Cheaper power options for Pacific nations studied
27 May 2013
A UC Pacific Studies researcher is investigating project management issues relating to development projects that provide cheaper power options for Pacific island nations.
A University of Canterbury researcher is investigating project management issues relating to development projects that provide cheaper power options for Pacific island nations.
Currently countries in the South Pacific rely heavily on diesel generators as their main source of power.
The generators are very expensive, unsustainable, bad for the environment and noisy, and many businesses, schools and households cannot afford power.
At the recent Pacific Energy Summit, New Zealand pledged $65 million to renewable energy projects in the South Pacific.
UC PhD Pacific Studies researcher Emily Laing is looking at solar power projects in the region with the aim of identifying key project management issues.
"I hope to create a framework that will assist donors and recipient nations and alleviate as many problems as possible so that negative impacts are minimised and resources are maximised for donor organisations and the respective recipient island nations.
"I have been part of previous UC volunteer groups that have installed solar power in five Tongan high schools."
These systems were installed with a goal of reducing and, in some cases, completely eliminating power costs for the schools which previously, were struggling to keep up with their bills. The project was one of many funded by the New Zealand Partnerships for International Development Fund.
"With the introduction of solar energy in the Pacific islands it is important each project is well planned to ensure it is sustainable long term for the recipient country," Laing says.
The introduction of solar power in the South Pacific is reasonably recent and is predominantly funded through aid organisations. There is a growing need for research devoted to the management and coordination of these projects.
Many smaller islands in the Pacific, such as Tonga, rely almost entirely on aid and have barely any business enterprise or exports so most of the solar installations are funded by various international aid agencies.
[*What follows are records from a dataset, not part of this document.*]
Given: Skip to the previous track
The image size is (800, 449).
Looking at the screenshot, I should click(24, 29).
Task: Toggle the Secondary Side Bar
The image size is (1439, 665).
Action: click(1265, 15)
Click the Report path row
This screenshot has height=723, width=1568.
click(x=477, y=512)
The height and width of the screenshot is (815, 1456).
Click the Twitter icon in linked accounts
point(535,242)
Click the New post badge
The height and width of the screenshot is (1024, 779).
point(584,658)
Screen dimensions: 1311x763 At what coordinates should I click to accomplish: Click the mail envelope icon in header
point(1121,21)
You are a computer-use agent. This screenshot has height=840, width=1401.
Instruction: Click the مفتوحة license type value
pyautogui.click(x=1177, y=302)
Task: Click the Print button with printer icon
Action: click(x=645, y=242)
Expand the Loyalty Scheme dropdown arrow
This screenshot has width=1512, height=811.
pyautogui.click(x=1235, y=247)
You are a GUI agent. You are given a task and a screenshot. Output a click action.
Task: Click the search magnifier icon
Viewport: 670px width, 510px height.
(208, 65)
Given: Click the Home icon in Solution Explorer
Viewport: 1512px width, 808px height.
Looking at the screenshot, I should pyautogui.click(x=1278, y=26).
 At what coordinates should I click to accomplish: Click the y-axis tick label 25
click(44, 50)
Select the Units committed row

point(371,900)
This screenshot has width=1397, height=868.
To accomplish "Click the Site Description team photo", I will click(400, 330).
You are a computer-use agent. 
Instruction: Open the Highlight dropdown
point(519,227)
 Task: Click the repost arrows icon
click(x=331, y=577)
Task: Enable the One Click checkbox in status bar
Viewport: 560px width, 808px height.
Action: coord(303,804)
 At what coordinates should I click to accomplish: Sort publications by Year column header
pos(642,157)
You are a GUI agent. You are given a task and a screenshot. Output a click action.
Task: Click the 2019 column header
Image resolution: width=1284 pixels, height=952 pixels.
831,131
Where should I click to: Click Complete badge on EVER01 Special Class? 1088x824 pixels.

"This means the recipient country has little control over the timing, scale and scope of the projects which can cause issues when it comes to implementing and sustaining the systems. Regulations vary in different countries. It can be challenging for the recipient country when it comes to coordinating projects.
"I will be researching project management techniques from different countries to try to find solutions. I want to create a project management framework specific to solar installations in the South Pacific to guide and help the management of future projects.
"The goal is to make this management framework an applicable and helpful tool for other developing nations looking to go solar," Laing says.